O movimento Escola sem Partido esconde as razões de seu nascimento ou, no mínimo, de sua ressurreição. Esta história começou em 2004 pelas mãos do advogado carioca Miguel Nagib e foi retomada a partir de 2014 por causa da polarização política no país.

Neste aspecto, brota a primeira inverdade. O movimento se diz a favor de neutralidade ideológica. Isso é impossível diante de duas palavras incompatíveis quando juntas. A inexistência de posição esconde uma posição. O grupo foi acolhido por uma parcela que enxerga a educação brasileira como um mundo bipolar. É um discurso antipetista e defensor de uma retórica alinhada com a extrema direita.

Um dos sinais disso é que Nagib procurou apoio político-partidário na família Bolsonaro, visando transformar suas ideias em projeto de lei. Primeiro, Flávio, deputado estadual no Rio de Janeiro. Depois, Carlos, vereador na capital daquele Estado.

Os diversos projetos de lei, principalmente os que tramitam no Congresso Nacional, tem como pano de fundo a Constituição. Mas o Escola sem Partido não apenas faz propostas redundantes quanto à Carta Magna, mas também a distorce. Um exemplo: a Constituição fala da educação como pluralismo de ideias e de concepções pedagógicas. A proposta do movimento exclui a discussão sobre concepções pedagógicas.

Quando se aproxima a lente destas ideias, percebe-se que o movimento se agarra em preceitos moralistas cristãos sem o reconhecimento de que o faz. Há, por exemplo, uma carta de deveres para o professor que, segundo o projeto de lei do deputado Izalci Lucas (PSDB-DF), se constitui em seis obrigações. Na verdade, todas se resumem ao que NÃO se deve fazer.
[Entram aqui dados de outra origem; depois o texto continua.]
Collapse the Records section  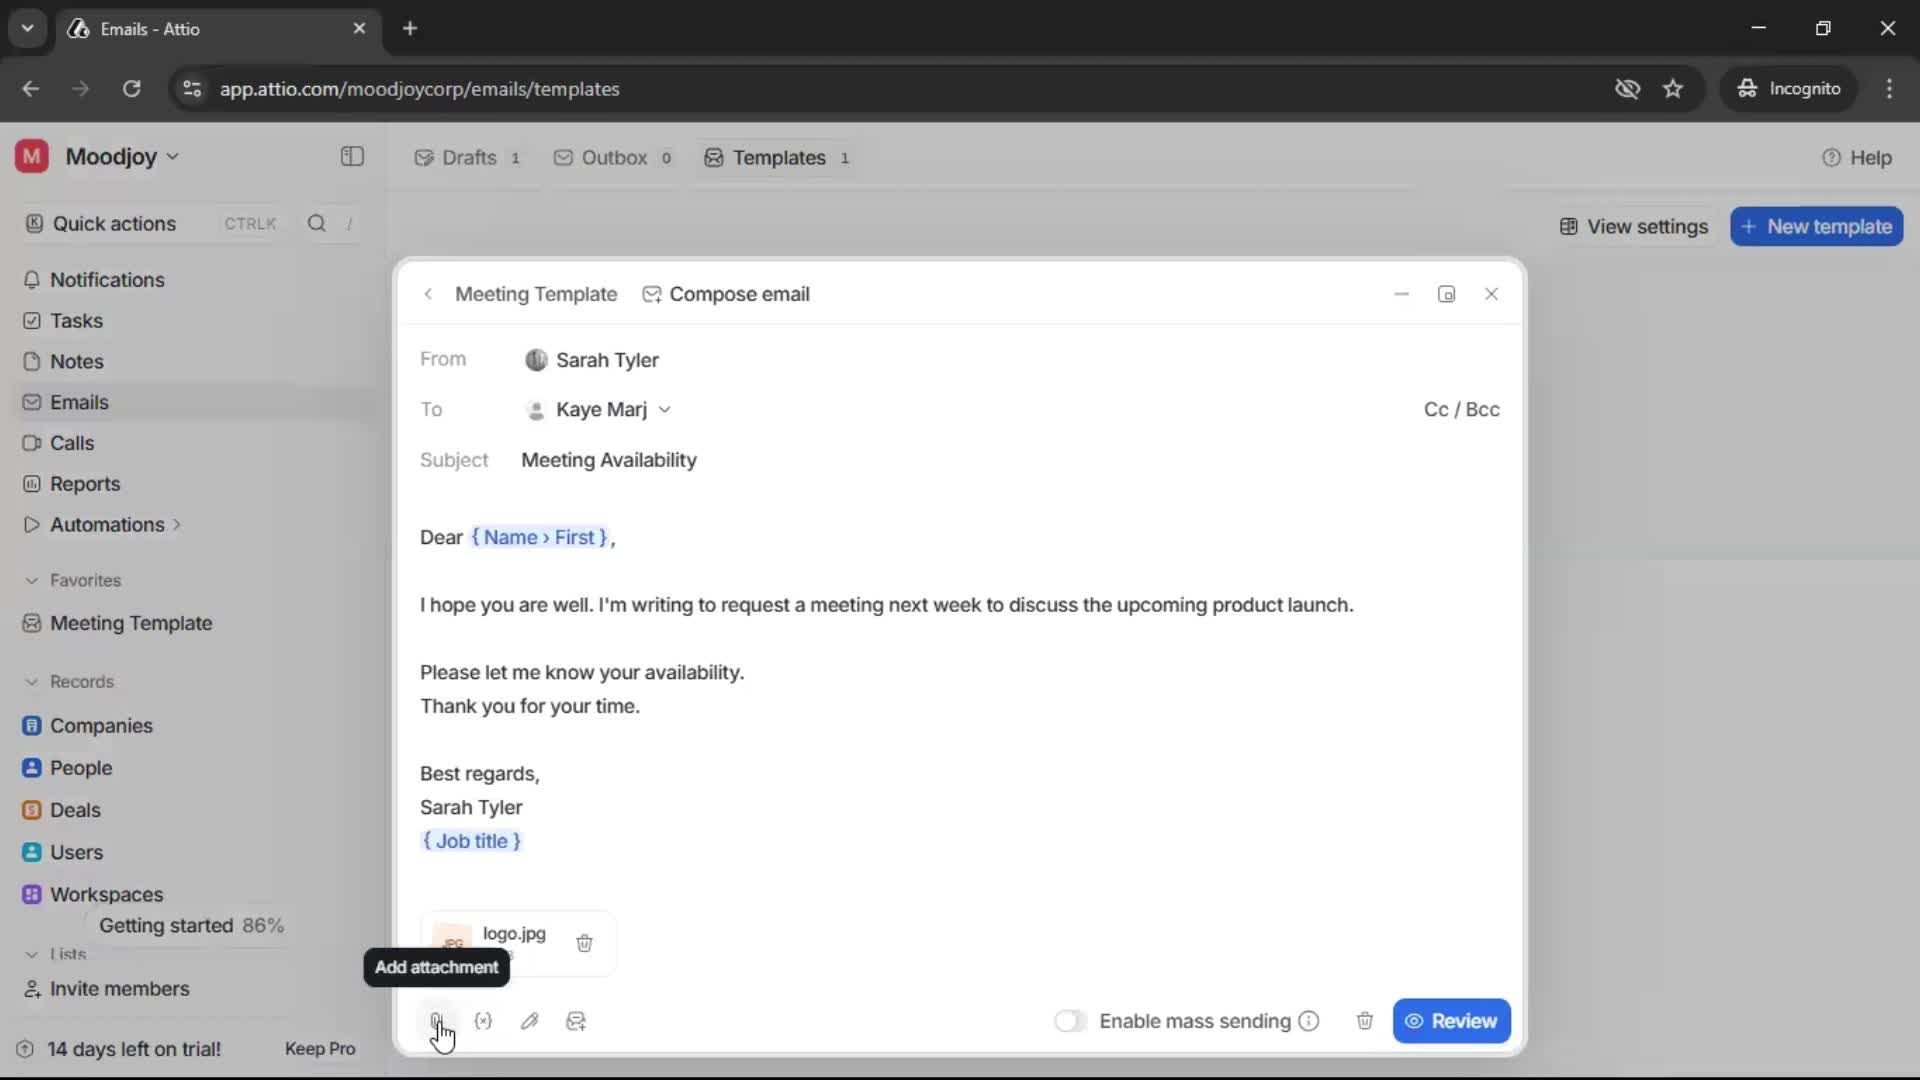pyautogui.click(x=33, y=681)
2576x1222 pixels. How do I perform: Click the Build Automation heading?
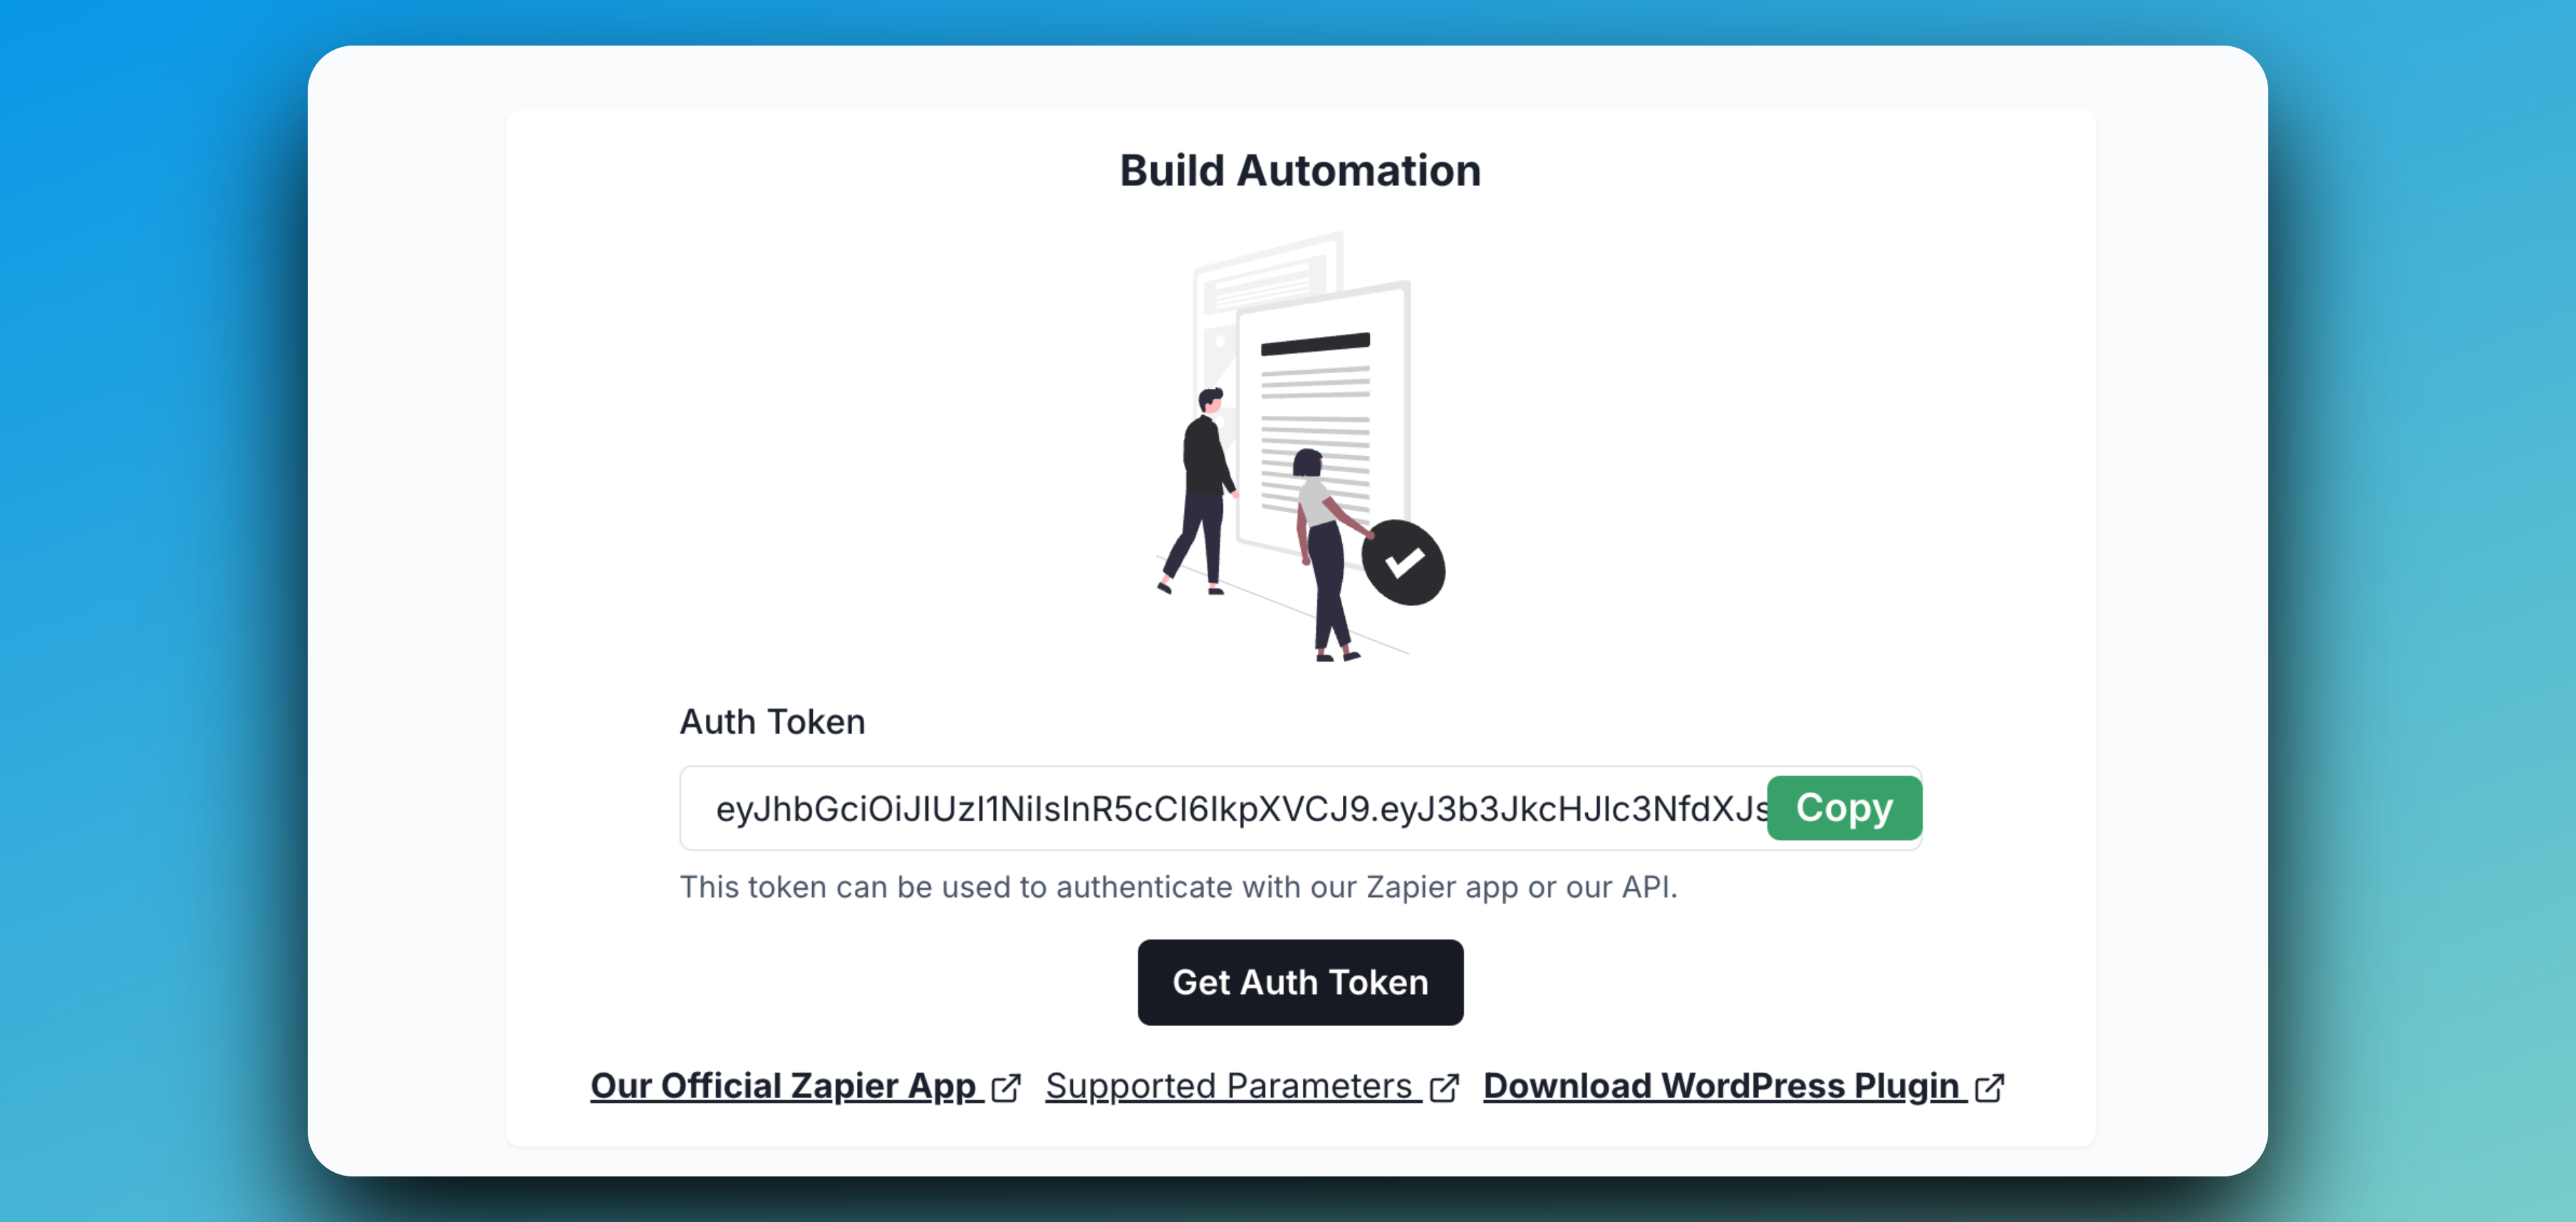point(1300,169)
Entre os deveres, não defender partidos políticos em sala de aula. Até aí, tudo bem, mas o texto vem acrescido da proibição de incitar (termo pejorativo) a participação de estudantes em manifestações, passeatas e atos públicos. A domesticação com um sorriso educado, é isso?

O projeto de lei retorce ainda a Constituição ao cortar a "liberdade de ensinar" para manter somente a "liberdade de aprender." É o atraso pedagógico, em qualquer concepção contemporânea, que descarta o diálogo, que considera o aluno como caixa vazia e o professor como detentor exclusivo do saber. Como acreditar nessa sandice em tempos de Internet e redes sociais?

A Internet, aliás, é o principal instrumento de propaganda do movimento. Qualquer iniciante sabe que, numa guerra ideológica, a propaganda é arma fundamental. Corações e mentes, amor pelo próximo, ódio pelo diferente.

O site do Escola sem partido repete várias vezes os termos clichês contra a esquerda e possui uma seção chamada Síndrome de Estocolmo, como se professores fossem sequestradores intelectuais. Só estes conteúdos já indicam a morte do próprio nome - Escola sem Partido -, que convenhamos é uma escolha eficiente, é claro, para o marketing político, não para a realidade das escolas brasileiras.

O presidente do movimento, Miguel Nagib, afirmou, em programa no Canal Futura, que o professor não deve ter liberdade de expressão, o que contradiz a própria essência do discurso dele, que se defende alegando que não há liberdade de expressão na escola e que os professores idolatram um único partido. No caso, o PT.

É difícil entender o discurso quase patológico, se não fosse mal intencionado. Como acreditar que todos os professores brasileiros são de esquerda? Mais do que isso, que defendem um partido único? É desconhecer a realidade escolar, abusando do estereótipo do professor de História que dá aula vestindo a camiseta do Che Guevara.

O Escola sem Partido argumenta que os professores brasileiros não recebem formação jurídica e ética sobre a própria profissão. Aí falta conhecimento. Os cursos de licenciatura, via de regra, possuem disciplinas como Políticas Públicas e/ou trabalham Ética como se recomenda, de maneira transversal.

O movimento Escola sem Partido representa, acima de tudo, uma desonestidade intelectual. É a construção de uma estratégia para se apropriar, com ideologia sim, dos processos educacionais, conduzindo a escola para um caminho sem reflexão, sem análise, sem senso crítico.

O que mais interessa à Escola sem Partido não é a diversidade ou a pluralidade de pensamento. Assim como muitos ismos de esquerda e de direita na História, o Escola sem Partido deseja e sonha com a ditadura do pensamento único. E escolheu os professores como bucha de canhão para alvo com bolinha vermelha na testa.